|Prostate Cancer therapies
||Prostate cancer is usually a slow-developing cancer and fairly common in older men in the USA and Europe, while practically unknown in Asia and developing countries in Africa and South America.
In fact, most prostate cancers never grow to the point where they cause symptoms, and most men with prostate cancer die of other causes before prostate cancer has an impact on their lives.
The average age at the time of diagnosis is 70. However, many men never know they have prostate cancer.
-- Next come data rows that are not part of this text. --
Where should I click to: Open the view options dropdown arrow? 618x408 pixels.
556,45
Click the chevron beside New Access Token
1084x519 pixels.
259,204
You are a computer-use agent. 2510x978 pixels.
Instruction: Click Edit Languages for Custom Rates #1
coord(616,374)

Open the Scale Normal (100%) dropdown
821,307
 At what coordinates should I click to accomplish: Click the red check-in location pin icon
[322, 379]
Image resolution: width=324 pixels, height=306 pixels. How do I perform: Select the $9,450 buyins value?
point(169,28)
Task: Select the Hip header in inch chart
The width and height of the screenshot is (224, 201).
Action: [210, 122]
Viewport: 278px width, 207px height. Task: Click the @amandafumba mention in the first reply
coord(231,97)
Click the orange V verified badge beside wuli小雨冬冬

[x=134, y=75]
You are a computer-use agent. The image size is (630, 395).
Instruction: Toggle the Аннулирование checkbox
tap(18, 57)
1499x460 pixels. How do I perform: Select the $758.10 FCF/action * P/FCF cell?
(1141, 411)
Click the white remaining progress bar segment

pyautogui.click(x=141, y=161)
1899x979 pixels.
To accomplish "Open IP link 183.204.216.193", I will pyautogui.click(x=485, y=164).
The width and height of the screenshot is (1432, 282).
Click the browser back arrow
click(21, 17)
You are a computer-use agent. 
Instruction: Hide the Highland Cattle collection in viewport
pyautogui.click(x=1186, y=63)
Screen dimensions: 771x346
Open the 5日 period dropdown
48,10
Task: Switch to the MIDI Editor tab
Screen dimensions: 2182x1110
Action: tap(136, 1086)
Autopsy studies of Chinese, German, Israeli, Jamaican, Swedish, and Ugandan men who died of other causes have found prostate cancer in thirty percent of men in their 50s, and in eighty percent of men in their 70s.
The PSA screening test (Prostate Specific Antigens blood test) may detect these small cancers that will never become life threatening. PSA tests in these men may lead to OVER-DIAGNOSIS, including additional testing and treatment. Follow-up tests, such as prostate biopsies, a procedure that cuts tissue out with needles, cause pain, bleeding and infection. Prostate cancer treatments like chemotherapy and radiotherapy cause urinary incontinence and erectile dysfunction. Therefore, it is essential that the risks and benefits of allopathic diagnostic procedures and treatments be carefully considered before PSA screening.
Screening for prostate cancer is controversial, to say it mildly, it is clear that the benefits of screening do not outweigh the risks of follow-up diagnostic tests and cancer treatments.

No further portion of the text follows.